» TASK STATEMENT: Gather each line of the records below that contains the word "Click" and copy it out in full. Only matches with the same capitalization count.

___ AVAILABLE DATA

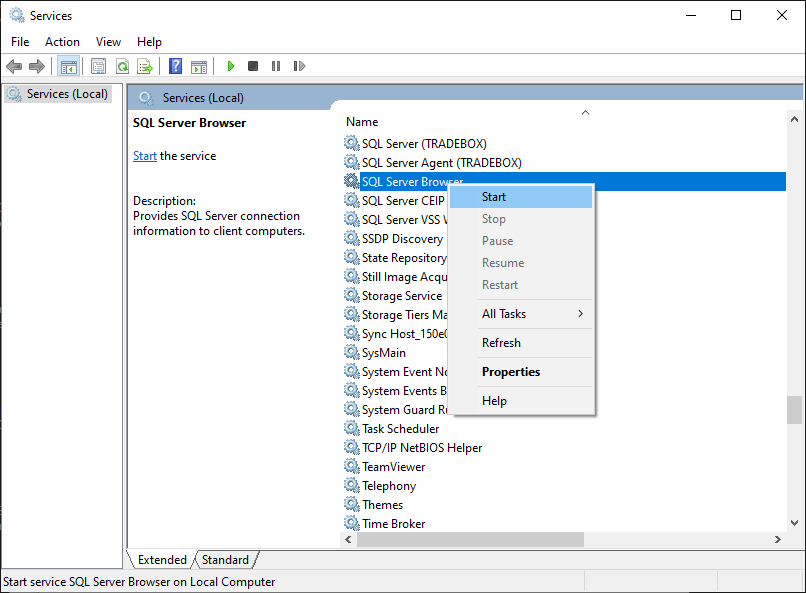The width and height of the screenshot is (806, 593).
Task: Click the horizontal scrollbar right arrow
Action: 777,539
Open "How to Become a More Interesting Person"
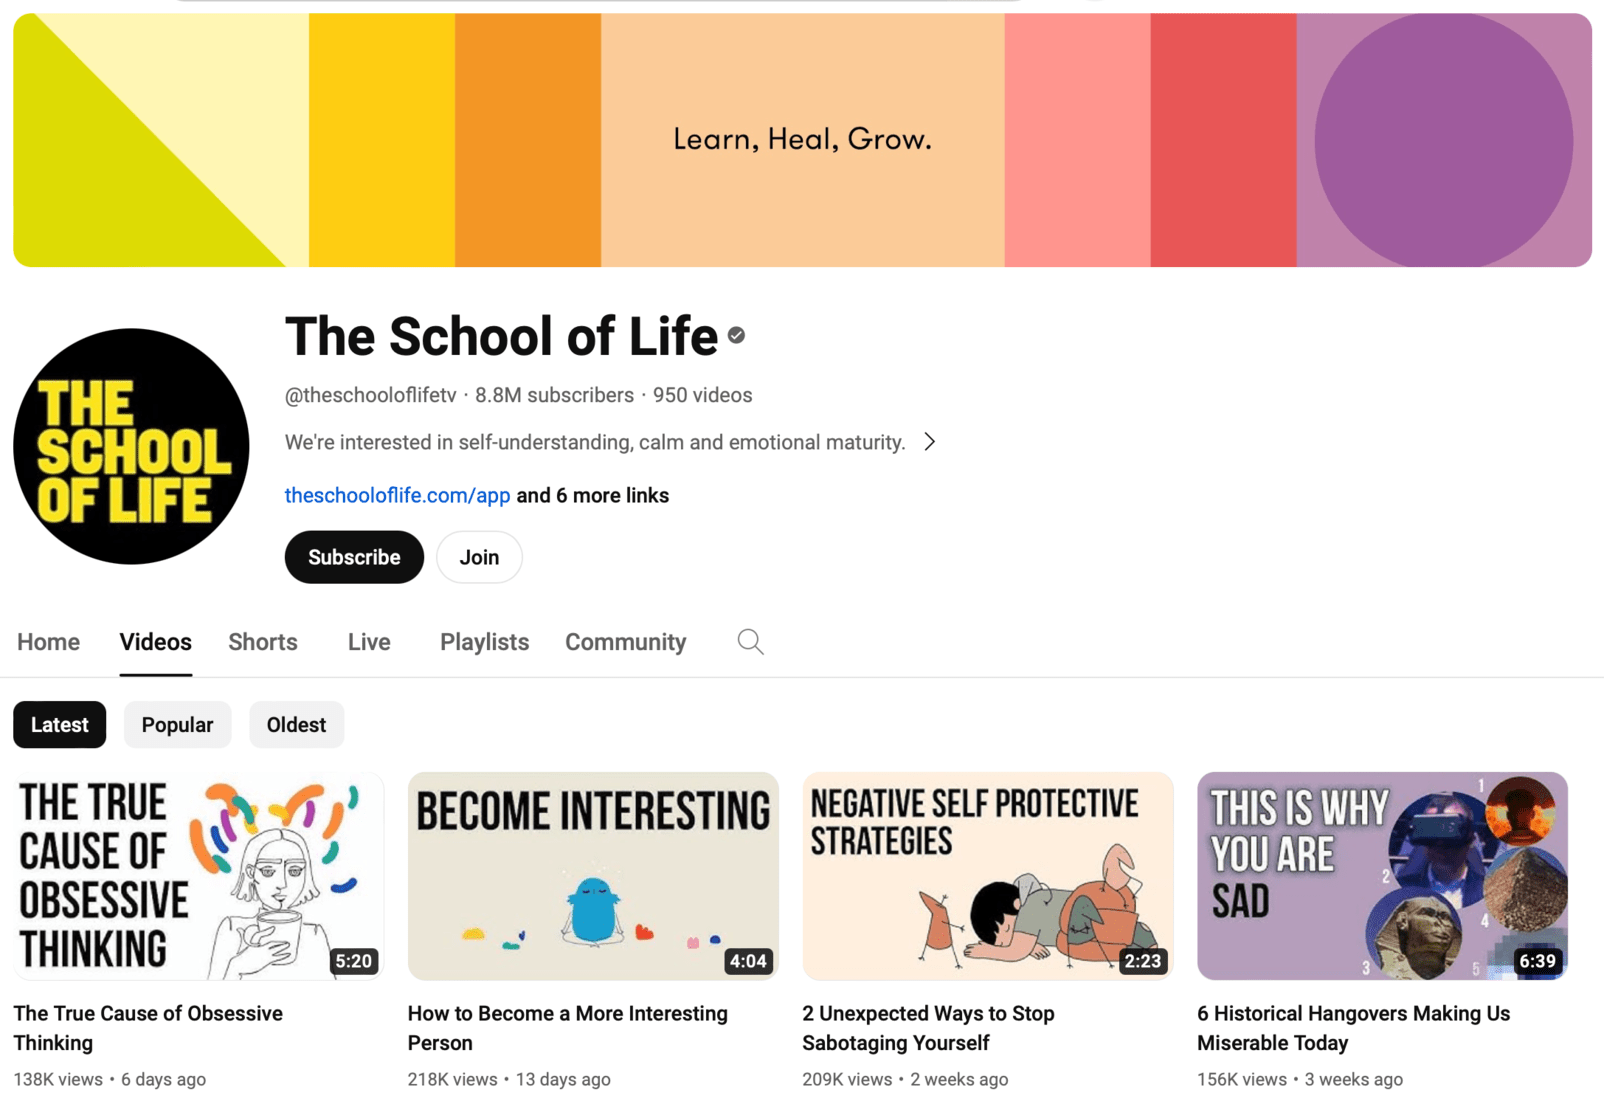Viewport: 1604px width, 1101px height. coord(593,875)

______
___ AVAILABLE DATA

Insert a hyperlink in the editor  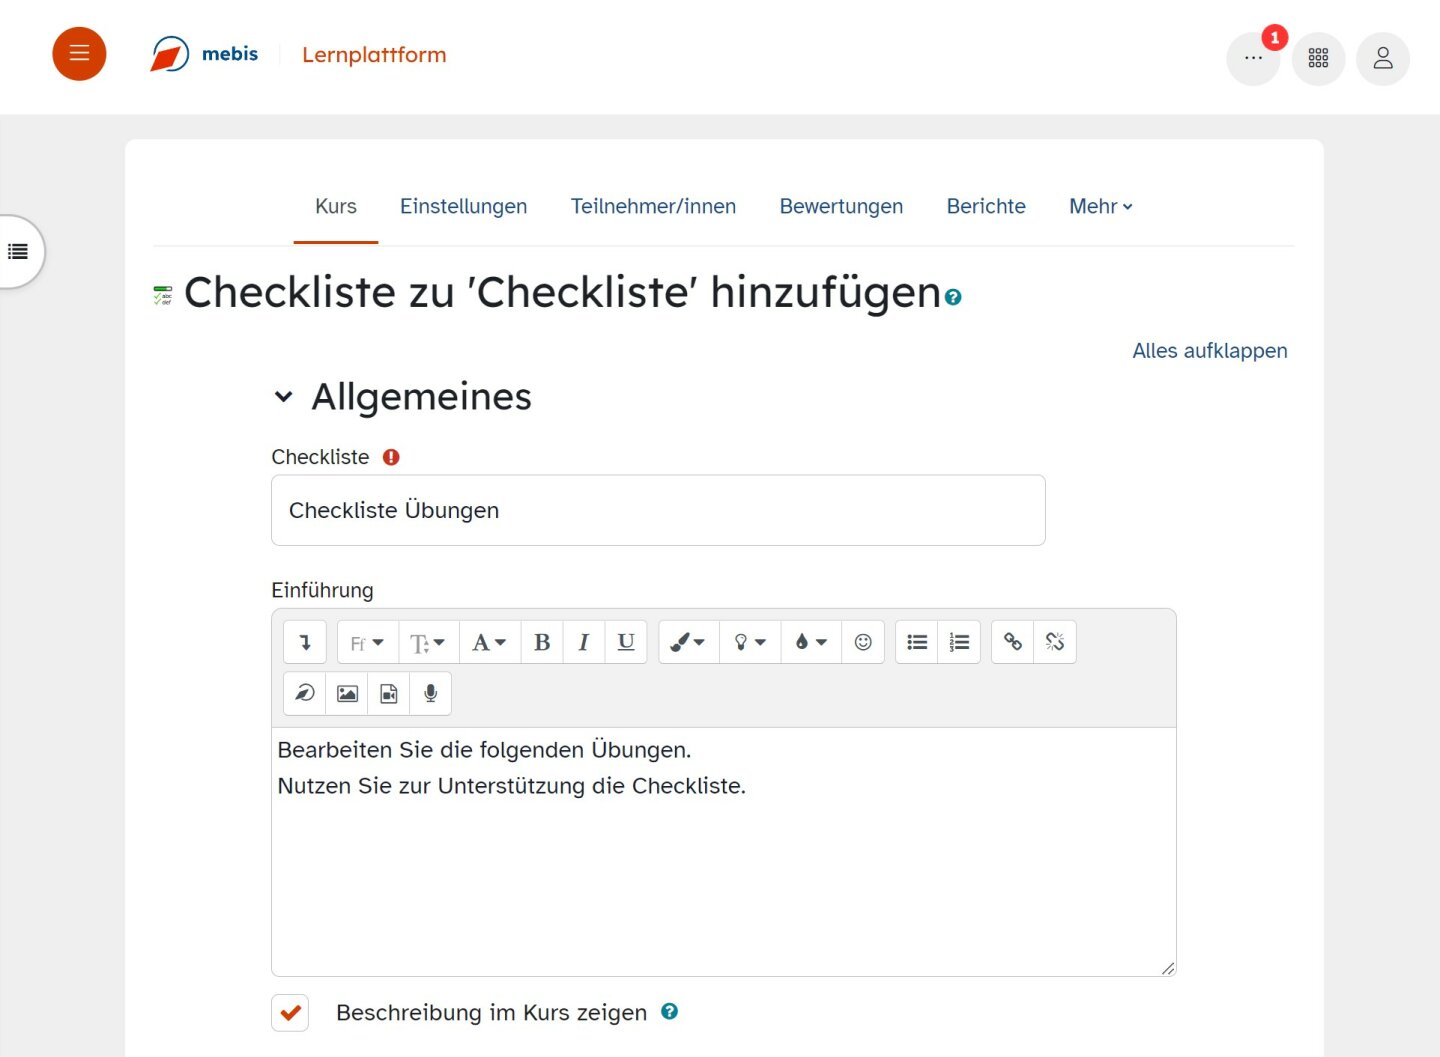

______
___ AVAILABLE DATA

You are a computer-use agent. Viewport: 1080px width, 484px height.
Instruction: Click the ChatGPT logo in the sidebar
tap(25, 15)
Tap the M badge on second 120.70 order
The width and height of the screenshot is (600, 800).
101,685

______

» IN RESPONSE:
Task: Click the horizontal scrollbar right arrow
Instruction: Click the ChatGPT logo in the sidebar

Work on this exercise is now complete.